The orchestrators of the adaptive immune response to pathogens are a class of cells called T lymphocytes (T cells). They have evolved to deal with pathogens that have invaded cells. Specialized cells, called antigen presenting cells (APCs), display molecular signatures of the pathogen on their surface. These molecules are comprised of peptides (p) derived from the pathogen’s proteins bound to protein products of the majorhistocompatibility (MHC) gene complex. Interactions of the T cell receptor expressed on the surface of T cells with these pMHC molecules predicates T cell activation. We are interested in understanding the factors that determine T cell activation. The specific issues that we study include: 1] How T cells detect minute amounts of pathogen-derived pMHC molecules in a sea of endogenous pMHC molecules expressed on APC surfaces? 2] How do downstream signaling processes propagate and regulate membrane-proximal signals? 3] How does spatial organization of signaling components regulate T cell activation? 4] How do T cells scan for APCs bearing molecular signatures of antigen in lymphoid tissue?

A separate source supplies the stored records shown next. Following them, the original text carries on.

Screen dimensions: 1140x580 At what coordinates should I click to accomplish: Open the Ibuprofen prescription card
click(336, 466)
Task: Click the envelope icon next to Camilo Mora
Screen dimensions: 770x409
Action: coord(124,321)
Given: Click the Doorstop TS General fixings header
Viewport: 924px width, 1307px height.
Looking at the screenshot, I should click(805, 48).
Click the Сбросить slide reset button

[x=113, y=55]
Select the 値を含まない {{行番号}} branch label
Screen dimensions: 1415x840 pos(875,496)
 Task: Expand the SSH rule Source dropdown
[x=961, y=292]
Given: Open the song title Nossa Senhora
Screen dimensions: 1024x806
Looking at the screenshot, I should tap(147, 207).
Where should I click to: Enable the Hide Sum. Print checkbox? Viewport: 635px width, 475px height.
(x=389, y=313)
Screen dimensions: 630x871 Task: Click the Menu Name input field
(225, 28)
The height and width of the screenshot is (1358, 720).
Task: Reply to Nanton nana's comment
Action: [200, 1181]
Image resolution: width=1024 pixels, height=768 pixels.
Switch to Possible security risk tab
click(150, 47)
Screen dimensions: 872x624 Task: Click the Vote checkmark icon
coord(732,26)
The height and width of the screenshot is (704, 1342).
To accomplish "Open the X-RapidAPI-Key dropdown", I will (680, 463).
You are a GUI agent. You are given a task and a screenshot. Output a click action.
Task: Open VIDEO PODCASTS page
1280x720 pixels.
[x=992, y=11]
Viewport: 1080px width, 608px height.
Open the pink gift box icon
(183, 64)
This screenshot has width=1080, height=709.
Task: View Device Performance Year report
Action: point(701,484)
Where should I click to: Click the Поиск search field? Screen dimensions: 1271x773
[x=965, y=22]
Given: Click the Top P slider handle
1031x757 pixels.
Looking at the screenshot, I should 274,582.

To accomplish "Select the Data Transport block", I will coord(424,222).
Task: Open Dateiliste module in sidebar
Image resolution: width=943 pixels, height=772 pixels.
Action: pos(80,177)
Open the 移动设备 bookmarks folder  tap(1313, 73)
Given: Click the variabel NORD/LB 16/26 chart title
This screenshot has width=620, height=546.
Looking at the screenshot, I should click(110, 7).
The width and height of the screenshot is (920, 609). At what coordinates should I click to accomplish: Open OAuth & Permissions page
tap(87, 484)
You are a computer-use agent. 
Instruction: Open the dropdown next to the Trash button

We study these issues using sophisticated computer simulation based on statistical mechanics as well as analytical approximations, the latter efforts being very important for deep insights. These theoretical and computational studies are carried out in close collaboration with collaborators who are leading immunologists who develop and apply genetic, biochemical, and imaging experiments to address the same questions.